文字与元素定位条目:
^^^^^^^^^^^^^^^^

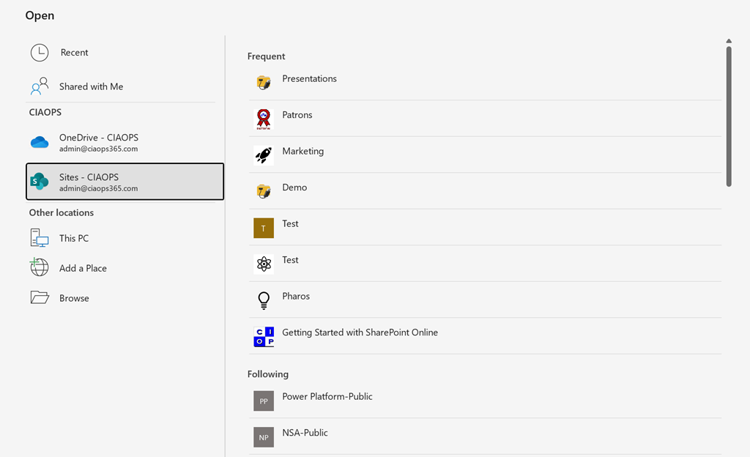This screenshot has height=457, width=750.
Task: Click the Shared with Me people icon
Action: tap(39, 86)
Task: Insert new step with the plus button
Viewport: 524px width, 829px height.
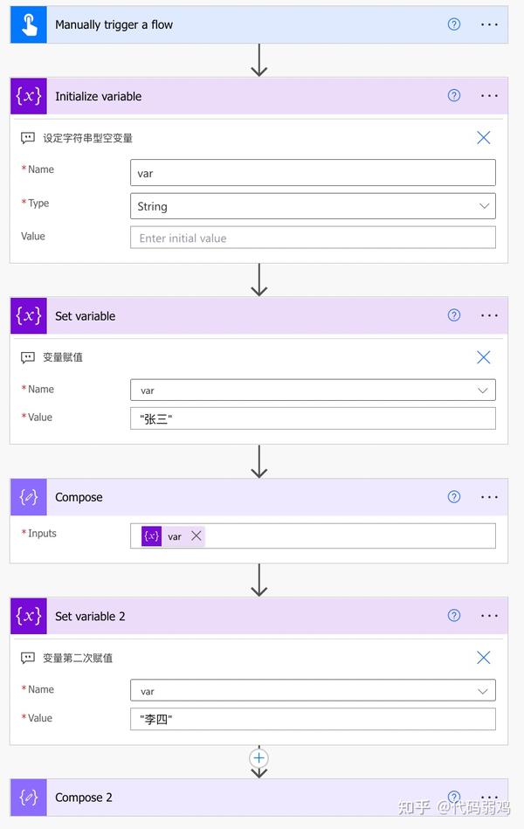Action: coord(259,758)
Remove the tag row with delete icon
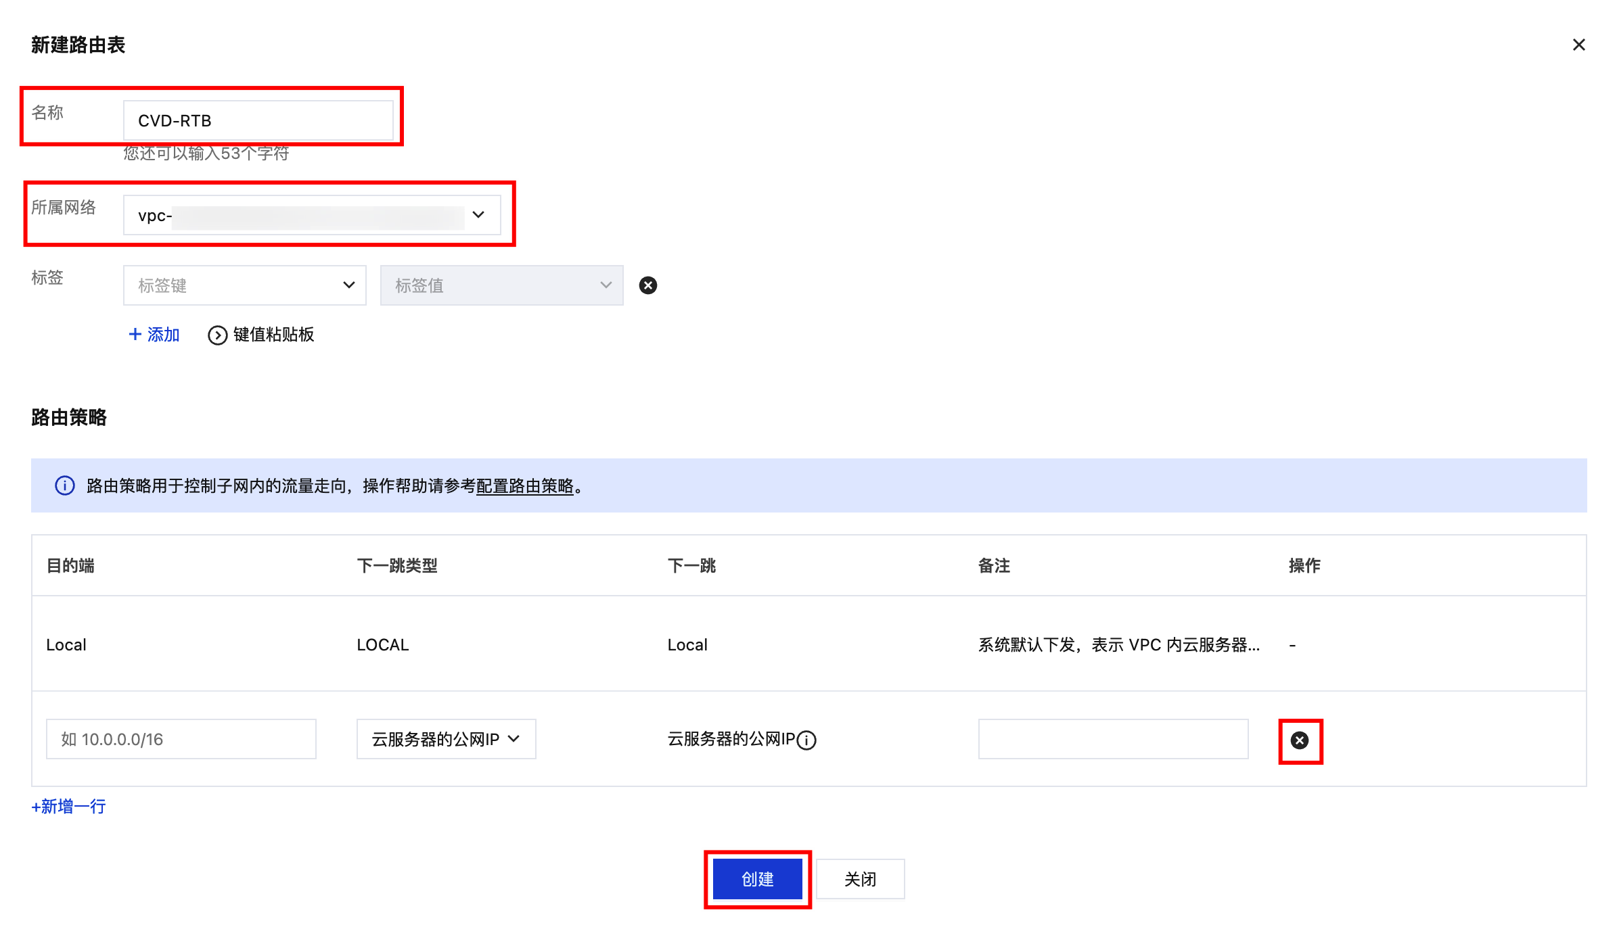This screenshot has width=1617, height=929. pos(647,285)
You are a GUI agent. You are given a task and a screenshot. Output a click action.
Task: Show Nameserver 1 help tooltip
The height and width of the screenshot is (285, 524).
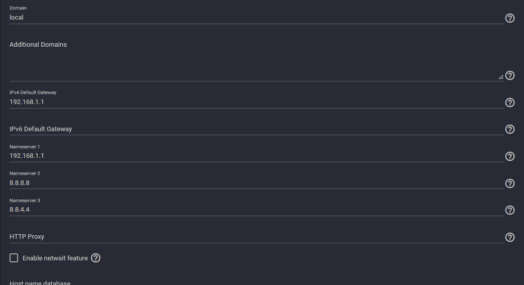[x=509, y=156]
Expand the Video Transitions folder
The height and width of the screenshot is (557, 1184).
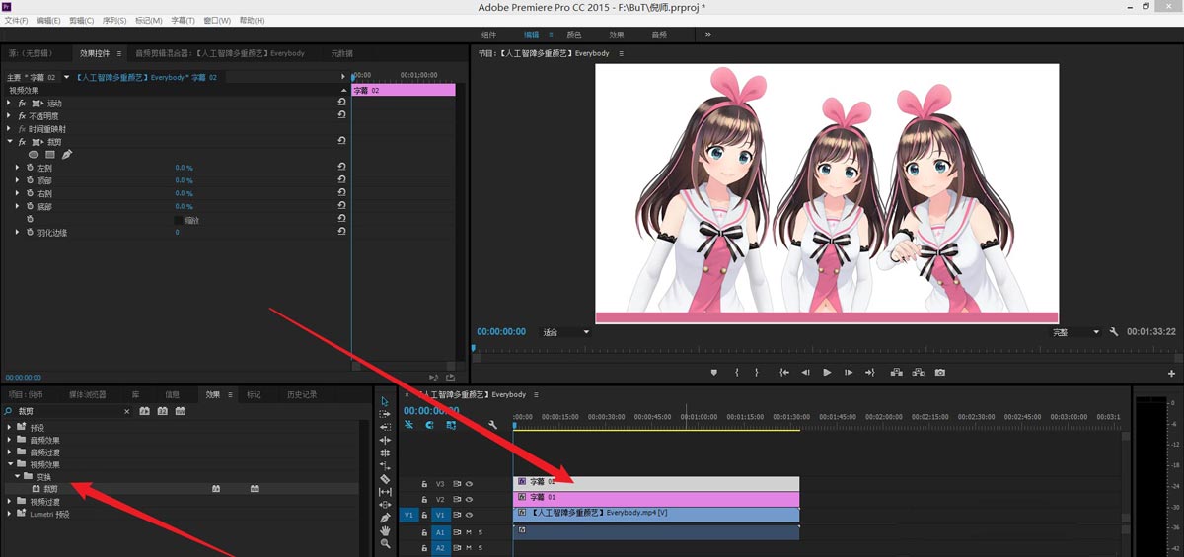[10, 502]
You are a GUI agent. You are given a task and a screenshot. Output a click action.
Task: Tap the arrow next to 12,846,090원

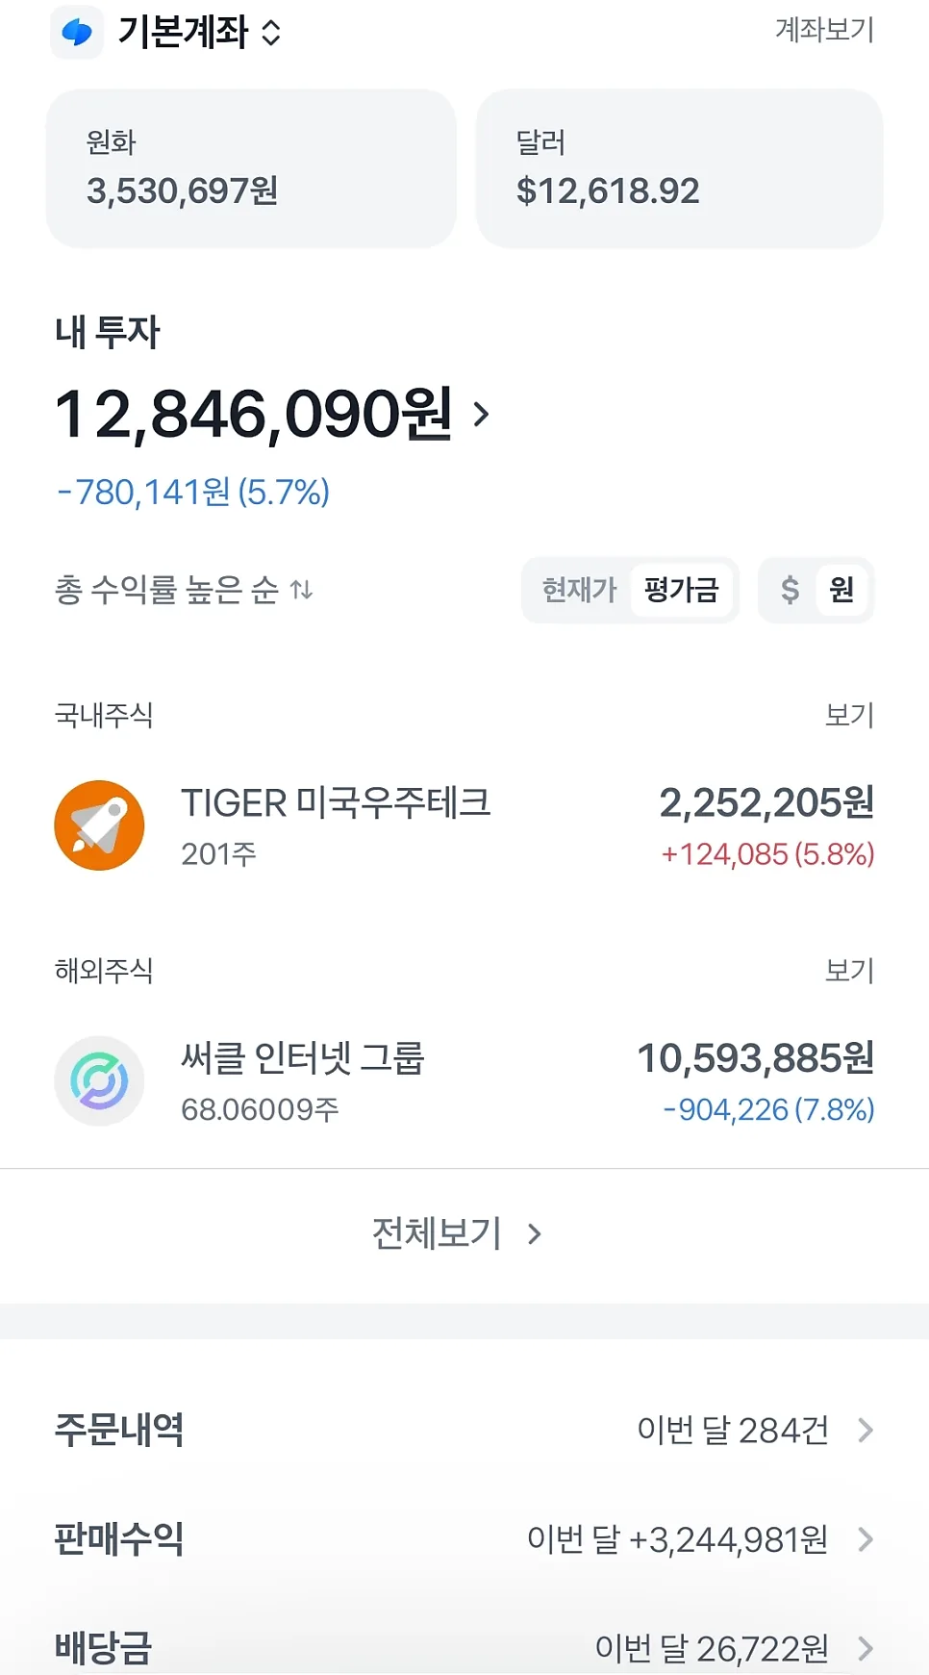click(x=482, y=415)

^^^^^^^^^^^^^^^^

将上面的全部条目逐行原样输出，输出中不包含图片。

This screenshot has height=457, width=750.
Task: Click the Shared with Me people icon
Action: tap(39, 86)
Task: Insert new step with the plus button
Viewport: 524px width, 829px height.
Action: coord(259,758)
Remove the tag row with delete icon
This screenshot has width=1617, height=929. pos(647,285)
You are a GUI agent. You are given a task and a screenshot. Output a click action.
Task: Show Nameserver 1 help tooltip
The height and width of the screenshot is (285, 524).
[x=509, y=156]
Expand the Video Transitions folder
The height and width of the screenshot is (557, 1184).
[10, 502]
You are a GUI agent. You are given a task and a screenshot. Output a click action.
Task: Tap the arrow next to 12,846,090원

click(x=482, y=415)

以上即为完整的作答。